Osman F. Seden, Cilalı İbo’nun ardından yeni bir tiplemeyi Türk sinemasına kazandırdı; Adanalı Tayfur. Öztürk Serengil’in mimiklerini oynadığı role uygun olarak, aynı zamanda doğaçlamayı da kullanarak sıradan bir lahmacuncu tiplemesiyle ‘lümpen’ tabirini hayatımıza soktu. Sınıf bilinci olmayan, entelektüel olmayan anlamlarına gelen lümpen lahmacuncu, “yeşşee!” dedikten sonra asıl ününe kavuştu. Argoyu sinemaya sokan, serseri olan Adanalı Tayfur karakteri, öylesine başarılı oldu ki, iş yerlerinde, üniversitelerde, okullarda; kısacası her yerde insanlar bu karakterin sözcükleriyle birbirlerine hitap etmeye başladılar.

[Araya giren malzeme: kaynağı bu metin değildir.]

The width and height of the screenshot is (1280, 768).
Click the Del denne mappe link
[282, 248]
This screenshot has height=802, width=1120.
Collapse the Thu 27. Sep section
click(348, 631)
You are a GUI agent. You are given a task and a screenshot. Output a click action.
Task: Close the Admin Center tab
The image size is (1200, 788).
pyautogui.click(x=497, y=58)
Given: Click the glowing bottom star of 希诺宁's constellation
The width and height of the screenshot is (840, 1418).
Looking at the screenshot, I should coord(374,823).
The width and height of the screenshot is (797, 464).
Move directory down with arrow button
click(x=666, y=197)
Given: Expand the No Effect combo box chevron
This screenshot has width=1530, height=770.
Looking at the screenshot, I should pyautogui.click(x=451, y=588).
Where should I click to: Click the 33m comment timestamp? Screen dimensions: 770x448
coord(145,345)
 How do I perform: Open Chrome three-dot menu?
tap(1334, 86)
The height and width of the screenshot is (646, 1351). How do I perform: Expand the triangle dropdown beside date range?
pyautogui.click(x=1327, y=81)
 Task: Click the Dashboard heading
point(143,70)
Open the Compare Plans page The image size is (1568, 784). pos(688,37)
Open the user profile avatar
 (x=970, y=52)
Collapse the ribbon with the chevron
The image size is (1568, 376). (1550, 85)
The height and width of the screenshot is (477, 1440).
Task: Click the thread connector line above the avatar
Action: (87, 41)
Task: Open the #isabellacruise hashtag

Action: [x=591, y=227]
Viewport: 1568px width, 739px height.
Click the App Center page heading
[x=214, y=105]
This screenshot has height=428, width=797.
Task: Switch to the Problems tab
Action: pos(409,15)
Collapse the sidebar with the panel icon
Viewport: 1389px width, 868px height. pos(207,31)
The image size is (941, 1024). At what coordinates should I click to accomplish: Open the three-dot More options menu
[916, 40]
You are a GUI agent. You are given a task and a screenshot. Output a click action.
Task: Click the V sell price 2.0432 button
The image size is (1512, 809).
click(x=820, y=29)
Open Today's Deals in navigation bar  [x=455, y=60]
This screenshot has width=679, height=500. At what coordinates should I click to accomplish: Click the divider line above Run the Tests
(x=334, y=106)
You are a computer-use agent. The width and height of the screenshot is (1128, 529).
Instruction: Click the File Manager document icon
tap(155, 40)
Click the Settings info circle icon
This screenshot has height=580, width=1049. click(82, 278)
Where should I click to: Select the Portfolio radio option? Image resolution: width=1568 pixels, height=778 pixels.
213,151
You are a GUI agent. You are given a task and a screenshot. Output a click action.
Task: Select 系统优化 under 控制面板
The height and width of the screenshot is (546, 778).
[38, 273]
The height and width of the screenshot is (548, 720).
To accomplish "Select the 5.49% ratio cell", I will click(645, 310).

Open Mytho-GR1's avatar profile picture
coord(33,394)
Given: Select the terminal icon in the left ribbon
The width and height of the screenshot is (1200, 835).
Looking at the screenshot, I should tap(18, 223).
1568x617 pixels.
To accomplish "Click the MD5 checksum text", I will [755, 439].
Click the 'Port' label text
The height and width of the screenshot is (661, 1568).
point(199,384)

Bütün bunlar, Milli Eğitim Kurumu’nun dikkatini çekti ve dili yozlaştırıyor gerekçesiyle kullanımı, eğitimciler tarafından yasaklandı. Dönemin Adanalı Tayfur’unu seslendiren Mücap Ofluoğlu’nun karakterle iç içe geçen konuşmaları Öztürk Serengil’in zengin jest ve mimikleriyle birleşince,   Temem Bilakis, Abidik Gubidik, Şepkemin Altındayım filmleriyle sinema tarihinde unutulmazlar arasına girer.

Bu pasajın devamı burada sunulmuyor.